Constitution 3: L'ACCORD DU LAC MEECH

Dernière mise à jour : 5 oct. 2022

Robert Bourassa, premier ministre du Québec



À l’automne 1985, j’étais devenu maire de la ville de Saint-Georges et, peu après, le premier préfet de la MRC Beauce-Sartigan (municipalité régionale de comté), une nouvelle structure qui remplaçait depuis peu le conseil de comté formé des maires non urbains. Cette MRC comptait 24 municipalités dont les deux villes antérieurement non-incluses de Saint-Georges et Saint-Georges Ouest.


Le député libéral de Beauce-Sud, Herman Mathieu, élu à l’élection partielle de 1979 pour remplacer Fabien Roy et réélu à l’élection générale de 1981, décida de ne pas se représenter à l’élection prévue en 1985. Je devins candidat pour le Parti libéral en vue de cette élection générale et fut élu, puis nommé au Conseil des ministres du Québec.


Entre-temps, le chef du Parti libéral Claude Ryan, fort contesté à la suite de la défaite de 1981, avait démissionné et été remplacé en 1983 par l’ancien premier ministre de 1970 à 1976, Robert Bourassa. Ce dernier effectua un retour triomphal à cette élection générale du 2 décembre 1985.

Du côté d’Ottawa, Pierre-Elliott Trudeau demeura premier ministre jusqu’en juin 1984, et fut remplacé par son ministre des Finances John Turner. Ce dernier perdit les élections générales fédérales deux mois plus tard en septembre 1984 contre le Parti conservateur dirigé à ce moment-là par un nouveau chef, Brian Mulroney. Ce dernier avait promis une adhésion du Québec à la constitution rapatriée en 1982 « dans l’honneur et l’enthousiasme ».


Il avait recruté alors un personnage encore peu connu de la scène politique, l’avocat Lucien Bouchard, considéré comme nationaliste et près du Parti québécois et qui avait travaillé pour le « oui » au référendum de 1980. Élu député dans le comté de Lac-Saint-Jean, il devint secrétaire d’État et plus tard ministre de l’Environnement.


En 1987, le gouvernement Mulroney tenta effectivement d’obtenir l’accord du Québec à la révision de la constitution et, contre toute attente, y parvint à la suite de rencontres entre les gouvernements provinciaux et fédéral sous le nom d’accord du lac Meech.

Cet accord reconnaissait le Québec comme société distincte; il reconnaissait également la minorité anglophone au Québec et la minorité francophone hors Québec comme des parties fondamentales du Canada; les provinces se voyaient confier un rôle officiel dans la nomination des personnes devant servir dans certaines institutions fédérales, dont le Sénat et la Cour suprême du Canada; une province pourrait se retirer avec compensation des programmes sociaux fédéraux à condition d’établir son propre programme et qu’il soit compatible avec les objectifs nationaux; le Québec obtint plus de pouvoirs en ce qui concerne l’immigration; il fut également convenu que se tiendrait annuellement une conférence annuelle des premiers ministres et que la réforme du Sénat et des Pêches y seraient abordées.

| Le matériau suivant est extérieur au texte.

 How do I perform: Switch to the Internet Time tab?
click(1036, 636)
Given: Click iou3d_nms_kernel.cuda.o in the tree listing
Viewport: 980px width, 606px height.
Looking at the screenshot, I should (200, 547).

Cet accord devait recevoir l’aval de tous les gouvernements provinciaux au plus tard dans les trois années suivantes pour entrer en vigueur.


À la suite de cette entente, le premier ministre Bourassa et son ministre spécialiste des questions constitutionnelles, Gil Rémillard, furent reçus en véritables héros par le caucus du parti et le Conseil des ministres. L’accord fut également bien reçu par la population. Il venait mettre fin, croyions-nous alors à l’époque, à la saga constitutionnelle qui avait atteint son paroxysme lors de l’élection du Parti québécois en 1976, suivi par le référendum de 1980 remporté par le camp du « non », puis par le rapatriement controversé de la constitution en 1982.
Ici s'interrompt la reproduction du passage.